Half of the complaints last year to the Consumer Financial Protection Bureau from service members and veterans were related to mortgage problems, according to an analysis from the bureau’s Office of Servicemember Affairs.
The trend of complaints for troops, veterans and their families closely matches that of overall complaints to the bureau. Yet service members often face different challenges from their civilian counterparts because of frequent moves, deployments and other issues.
“I’d like to have more complaints in there before we start drawing conclusions,” said Holly Petraeus, the CFPB’s assistant director for the Office of Servicemember Affairs. “With more complaints, maybe their profile won’t be the same.”
In 2012, the bureau received 3,455 complaints from service members, veterans and their families, representing about 4 percent of the 91,000 complaints submitted to the bureau. Since the bureau first started accepting complaints in July 2011, about 5,000 were submitted by troops, veterans and families, or about 5 percent of the 104,000 consumer complaints.
The bureau isn’t currently able to determine how many of the complaints were submitted by current service members, how many by veterans, and how many by family members, Petraeus said.
While discussions with troops in the field have indicated that permanent change of station moves present unique challenges for troops — who may have to continue making mortgage payments on a house at a previous duty station — the data doesn’t capture the extent of the PCS effects, she said. But her office’s work in the field led the bureau to issue guidance to mortgage servicers last year on what to do if contacted by service members with issues related to PCS moves.
About 58 percent of the mortgage issues for troops, veterans and their families were related to loan modification, collection and foreclosure.
In the broader categories, about 4 percent of the complaints were related to student loans. The bureau issued a report last year on its concerns about how troops and veterans were being treated as they tried to repay their student loans.
The bureau works with companies to resolve consumers’ problems. Of the complaints received by the military office, 58 percent were “closed with explanation,” meaning that the company provided a response. That didn’t necessarily mean the explanation was satisfactory to the consumer, Petraeus said.
About 10 percent of the complaints resulted in monetary relief to the consumer, Petraeus said. The median monetary relief for those who received mortgage help was $494, and for student loan relief, $1,866.
Petraeus noted that non-monetary relief, which about 9 percent of consumers received, is important too. Not every complaint involves a perceived loss of money. For example, the bureau might help with an incorrect entry on a credit report, or a problem with the opening or closing of a bank account.
An emerging issue is credit reporting.
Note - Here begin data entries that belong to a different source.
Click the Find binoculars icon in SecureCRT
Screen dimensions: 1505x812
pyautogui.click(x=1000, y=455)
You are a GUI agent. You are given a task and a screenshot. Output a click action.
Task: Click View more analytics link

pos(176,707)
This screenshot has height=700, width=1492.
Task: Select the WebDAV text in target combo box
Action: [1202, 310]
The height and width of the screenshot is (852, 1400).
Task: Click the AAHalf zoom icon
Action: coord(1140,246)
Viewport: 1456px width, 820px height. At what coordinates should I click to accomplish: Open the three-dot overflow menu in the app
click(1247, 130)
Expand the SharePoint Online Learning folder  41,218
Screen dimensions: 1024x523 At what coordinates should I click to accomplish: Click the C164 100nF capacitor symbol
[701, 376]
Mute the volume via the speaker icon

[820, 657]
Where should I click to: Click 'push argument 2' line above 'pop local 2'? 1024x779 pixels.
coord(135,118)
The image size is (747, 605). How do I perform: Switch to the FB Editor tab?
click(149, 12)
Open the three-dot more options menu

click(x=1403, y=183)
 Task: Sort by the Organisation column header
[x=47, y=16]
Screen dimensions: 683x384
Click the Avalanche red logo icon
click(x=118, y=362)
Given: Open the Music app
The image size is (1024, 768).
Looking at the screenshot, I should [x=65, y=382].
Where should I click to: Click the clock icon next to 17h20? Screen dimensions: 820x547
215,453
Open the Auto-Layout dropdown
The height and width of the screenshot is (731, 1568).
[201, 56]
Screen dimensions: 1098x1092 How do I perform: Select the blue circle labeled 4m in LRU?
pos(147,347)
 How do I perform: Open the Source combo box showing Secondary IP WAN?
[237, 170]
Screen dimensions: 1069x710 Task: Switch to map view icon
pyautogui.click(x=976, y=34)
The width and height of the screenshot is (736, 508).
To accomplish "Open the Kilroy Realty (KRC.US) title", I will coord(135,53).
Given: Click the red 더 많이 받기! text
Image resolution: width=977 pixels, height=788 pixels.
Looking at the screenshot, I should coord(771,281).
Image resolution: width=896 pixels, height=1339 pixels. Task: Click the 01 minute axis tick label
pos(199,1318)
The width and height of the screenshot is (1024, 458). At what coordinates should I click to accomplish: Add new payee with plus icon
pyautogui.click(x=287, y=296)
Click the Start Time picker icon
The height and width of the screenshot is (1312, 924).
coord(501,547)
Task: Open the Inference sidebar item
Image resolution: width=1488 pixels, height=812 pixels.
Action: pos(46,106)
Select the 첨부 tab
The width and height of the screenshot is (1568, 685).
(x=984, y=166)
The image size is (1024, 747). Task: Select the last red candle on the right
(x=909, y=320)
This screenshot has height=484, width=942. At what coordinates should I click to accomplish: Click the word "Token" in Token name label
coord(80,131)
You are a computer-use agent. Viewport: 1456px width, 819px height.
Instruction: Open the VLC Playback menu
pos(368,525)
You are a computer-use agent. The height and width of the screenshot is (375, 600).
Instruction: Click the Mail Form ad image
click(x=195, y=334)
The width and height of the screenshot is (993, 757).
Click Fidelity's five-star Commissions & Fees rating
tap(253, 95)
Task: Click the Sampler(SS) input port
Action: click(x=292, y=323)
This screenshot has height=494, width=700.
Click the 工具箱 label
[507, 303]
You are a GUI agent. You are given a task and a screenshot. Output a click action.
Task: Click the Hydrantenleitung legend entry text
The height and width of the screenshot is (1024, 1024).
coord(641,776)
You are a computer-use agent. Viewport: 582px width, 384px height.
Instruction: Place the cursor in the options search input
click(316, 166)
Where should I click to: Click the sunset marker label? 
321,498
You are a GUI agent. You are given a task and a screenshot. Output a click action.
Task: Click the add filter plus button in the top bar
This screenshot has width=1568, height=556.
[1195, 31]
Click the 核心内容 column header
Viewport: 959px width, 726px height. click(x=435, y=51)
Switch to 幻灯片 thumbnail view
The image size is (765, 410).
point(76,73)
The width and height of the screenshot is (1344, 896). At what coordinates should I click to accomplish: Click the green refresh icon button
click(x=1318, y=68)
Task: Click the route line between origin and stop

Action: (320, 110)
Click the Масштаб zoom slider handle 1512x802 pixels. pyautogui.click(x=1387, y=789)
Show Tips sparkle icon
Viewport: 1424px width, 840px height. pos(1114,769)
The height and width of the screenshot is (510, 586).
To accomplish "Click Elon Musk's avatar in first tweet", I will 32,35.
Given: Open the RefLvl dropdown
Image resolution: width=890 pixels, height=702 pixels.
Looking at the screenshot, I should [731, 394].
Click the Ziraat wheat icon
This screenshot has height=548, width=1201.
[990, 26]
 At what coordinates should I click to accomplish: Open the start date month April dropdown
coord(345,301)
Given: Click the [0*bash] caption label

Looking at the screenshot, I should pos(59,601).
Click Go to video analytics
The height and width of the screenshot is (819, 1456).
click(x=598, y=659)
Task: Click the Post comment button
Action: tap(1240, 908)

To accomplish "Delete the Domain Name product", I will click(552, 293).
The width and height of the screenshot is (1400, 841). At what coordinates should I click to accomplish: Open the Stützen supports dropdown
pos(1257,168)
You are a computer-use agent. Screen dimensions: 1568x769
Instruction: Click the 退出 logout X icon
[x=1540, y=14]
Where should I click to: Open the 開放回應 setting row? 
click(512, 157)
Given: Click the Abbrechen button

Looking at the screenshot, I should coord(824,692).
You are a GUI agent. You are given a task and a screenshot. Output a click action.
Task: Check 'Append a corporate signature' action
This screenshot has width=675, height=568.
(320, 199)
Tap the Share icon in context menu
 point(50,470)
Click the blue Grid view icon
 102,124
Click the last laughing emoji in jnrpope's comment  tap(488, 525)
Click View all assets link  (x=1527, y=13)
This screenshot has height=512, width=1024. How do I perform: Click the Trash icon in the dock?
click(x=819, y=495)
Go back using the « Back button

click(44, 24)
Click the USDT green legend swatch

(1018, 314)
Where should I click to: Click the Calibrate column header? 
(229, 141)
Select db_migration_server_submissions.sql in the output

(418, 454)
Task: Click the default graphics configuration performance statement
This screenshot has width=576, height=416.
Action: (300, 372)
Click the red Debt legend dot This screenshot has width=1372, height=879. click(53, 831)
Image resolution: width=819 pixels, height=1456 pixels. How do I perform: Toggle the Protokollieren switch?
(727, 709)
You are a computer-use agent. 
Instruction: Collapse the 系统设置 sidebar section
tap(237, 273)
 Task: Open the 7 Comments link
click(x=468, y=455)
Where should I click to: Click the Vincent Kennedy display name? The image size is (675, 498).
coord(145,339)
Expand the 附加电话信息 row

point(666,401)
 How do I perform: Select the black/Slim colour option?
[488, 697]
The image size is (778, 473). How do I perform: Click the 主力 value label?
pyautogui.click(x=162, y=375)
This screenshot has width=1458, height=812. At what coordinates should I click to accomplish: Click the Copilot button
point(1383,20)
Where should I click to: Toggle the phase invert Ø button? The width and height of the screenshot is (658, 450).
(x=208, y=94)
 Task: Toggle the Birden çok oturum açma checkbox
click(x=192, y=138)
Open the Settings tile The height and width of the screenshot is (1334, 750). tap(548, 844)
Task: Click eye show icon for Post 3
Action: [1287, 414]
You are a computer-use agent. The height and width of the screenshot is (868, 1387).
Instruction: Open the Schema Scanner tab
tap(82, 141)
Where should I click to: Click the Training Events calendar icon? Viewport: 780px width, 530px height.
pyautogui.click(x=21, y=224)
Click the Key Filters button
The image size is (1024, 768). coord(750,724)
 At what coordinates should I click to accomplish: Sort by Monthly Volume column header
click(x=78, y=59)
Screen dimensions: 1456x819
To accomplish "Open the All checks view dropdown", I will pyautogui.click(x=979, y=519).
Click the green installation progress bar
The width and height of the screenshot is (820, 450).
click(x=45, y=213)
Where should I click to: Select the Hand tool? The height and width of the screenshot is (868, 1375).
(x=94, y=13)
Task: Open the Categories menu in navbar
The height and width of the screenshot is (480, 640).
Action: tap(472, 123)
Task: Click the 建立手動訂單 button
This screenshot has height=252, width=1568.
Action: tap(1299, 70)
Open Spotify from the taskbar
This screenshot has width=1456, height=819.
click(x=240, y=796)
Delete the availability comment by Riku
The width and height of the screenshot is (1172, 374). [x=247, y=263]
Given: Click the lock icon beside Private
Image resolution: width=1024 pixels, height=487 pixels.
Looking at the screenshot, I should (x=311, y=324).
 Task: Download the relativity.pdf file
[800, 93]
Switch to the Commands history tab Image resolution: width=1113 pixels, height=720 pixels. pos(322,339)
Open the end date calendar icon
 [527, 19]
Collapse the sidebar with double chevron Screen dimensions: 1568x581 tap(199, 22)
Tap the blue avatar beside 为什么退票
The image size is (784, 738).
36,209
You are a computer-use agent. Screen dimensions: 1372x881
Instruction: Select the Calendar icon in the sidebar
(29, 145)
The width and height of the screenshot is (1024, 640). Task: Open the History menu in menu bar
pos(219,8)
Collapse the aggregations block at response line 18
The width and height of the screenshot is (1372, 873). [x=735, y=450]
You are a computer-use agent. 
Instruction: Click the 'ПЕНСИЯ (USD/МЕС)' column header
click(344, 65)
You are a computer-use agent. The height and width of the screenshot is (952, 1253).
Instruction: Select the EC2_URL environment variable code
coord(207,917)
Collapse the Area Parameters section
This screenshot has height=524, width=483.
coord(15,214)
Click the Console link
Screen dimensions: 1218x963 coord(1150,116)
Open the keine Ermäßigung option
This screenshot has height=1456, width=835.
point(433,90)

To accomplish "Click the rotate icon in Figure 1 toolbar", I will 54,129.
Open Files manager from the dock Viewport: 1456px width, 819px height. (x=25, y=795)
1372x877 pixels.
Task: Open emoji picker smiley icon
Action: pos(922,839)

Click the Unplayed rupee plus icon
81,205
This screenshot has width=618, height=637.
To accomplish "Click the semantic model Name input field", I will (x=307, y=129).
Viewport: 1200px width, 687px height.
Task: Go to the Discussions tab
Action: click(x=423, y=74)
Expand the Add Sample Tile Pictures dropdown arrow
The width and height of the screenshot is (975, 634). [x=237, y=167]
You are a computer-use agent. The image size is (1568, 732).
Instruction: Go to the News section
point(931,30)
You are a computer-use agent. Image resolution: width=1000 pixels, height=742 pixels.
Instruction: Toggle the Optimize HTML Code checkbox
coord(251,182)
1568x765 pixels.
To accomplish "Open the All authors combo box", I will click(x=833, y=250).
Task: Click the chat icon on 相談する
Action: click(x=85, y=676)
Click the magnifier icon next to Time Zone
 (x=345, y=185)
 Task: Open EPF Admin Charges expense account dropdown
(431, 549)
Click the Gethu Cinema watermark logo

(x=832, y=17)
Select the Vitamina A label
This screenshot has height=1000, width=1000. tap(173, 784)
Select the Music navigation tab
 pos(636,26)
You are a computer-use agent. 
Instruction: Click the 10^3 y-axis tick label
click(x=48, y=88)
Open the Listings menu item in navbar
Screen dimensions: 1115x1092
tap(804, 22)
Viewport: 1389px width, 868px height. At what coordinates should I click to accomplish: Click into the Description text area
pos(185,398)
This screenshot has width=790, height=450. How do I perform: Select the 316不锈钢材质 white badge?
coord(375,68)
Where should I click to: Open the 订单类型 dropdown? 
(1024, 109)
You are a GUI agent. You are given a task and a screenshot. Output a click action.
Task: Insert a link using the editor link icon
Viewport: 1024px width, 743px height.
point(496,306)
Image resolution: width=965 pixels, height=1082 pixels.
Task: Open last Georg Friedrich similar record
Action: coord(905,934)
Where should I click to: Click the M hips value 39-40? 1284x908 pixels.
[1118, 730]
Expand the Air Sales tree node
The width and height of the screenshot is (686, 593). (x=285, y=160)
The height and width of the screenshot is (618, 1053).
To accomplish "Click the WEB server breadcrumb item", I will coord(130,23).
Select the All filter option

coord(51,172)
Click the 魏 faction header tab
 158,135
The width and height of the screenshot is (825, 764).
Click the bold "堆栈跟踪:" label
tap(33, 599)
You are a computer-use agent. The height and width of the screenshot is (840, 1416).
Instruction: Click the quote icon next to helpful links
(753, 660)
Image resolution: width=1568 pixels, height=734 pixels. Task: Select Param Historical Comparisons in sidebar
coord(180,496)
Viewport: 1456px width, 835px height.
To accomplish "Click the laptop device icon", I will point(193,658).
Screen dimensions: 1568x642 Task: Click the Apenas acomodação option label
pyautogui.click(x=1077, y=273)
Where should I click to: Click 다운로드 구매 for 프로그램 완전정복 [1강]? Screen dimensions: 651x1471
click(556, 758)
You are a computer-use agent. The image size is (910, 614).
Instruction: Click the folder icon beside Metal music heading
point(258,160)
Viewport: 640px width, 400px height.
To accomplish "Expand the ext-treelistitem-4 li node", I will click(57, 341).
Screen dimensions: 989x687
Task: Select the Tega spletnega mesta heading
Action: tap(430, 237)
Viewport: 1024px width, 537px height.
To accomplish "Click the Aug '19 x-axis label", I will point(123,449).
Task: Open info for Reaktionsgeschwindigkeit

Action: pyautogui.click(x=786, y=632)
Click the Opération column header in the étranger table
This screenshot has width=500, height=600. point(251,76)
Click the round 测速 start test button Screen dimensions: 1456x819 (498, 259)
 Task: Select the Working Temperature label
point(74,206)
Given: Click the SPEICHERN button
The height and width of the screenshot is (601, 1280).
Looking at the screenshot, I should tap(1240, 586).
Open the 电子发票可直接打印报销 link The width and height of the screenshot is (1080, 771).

Although the bureau started accepting complaints about credit reporting only in late October, 3 percent of service member complaints for the year were related to credit reporting, as were 4 percent of complaints from the overall population. Of those, 63 percent of service members reported problems with incorrect information on their credit reports.
The bureau began taking complaints about credit cards in July 2011, expanded to mortgage complaints in December 2011, and added complaints about bank accounts and services, private student loans and other consumer loans in March 2012.
The bureau began accepting complaints about money transfers on April 4 and expects to add categories for payday loans and debt collection.
Of the 20 percent of complaints registered about credit cards, 15 percent related to billing disputes.
Of the 15 percent of complaints registered about bank products or services, 44 percent related to account opening, closing or management. Another 13 percent of those bank complaints cited “problems caused by my funds being low.” The number of complaints related to overdraft fees and other problems is not available, Petraeus said.
When the bureau gets a complaint, it verifies the information, then sends it to the company, which has 15 days to respond. The company can ask for more time, up to 60 days.
“We’re happy to have taken this initial step to making complaint data transparent,” Petraeus said. “We encourage service members and families to know and use the system, and help us identify areas where they might be having problems, and we may be able to help.”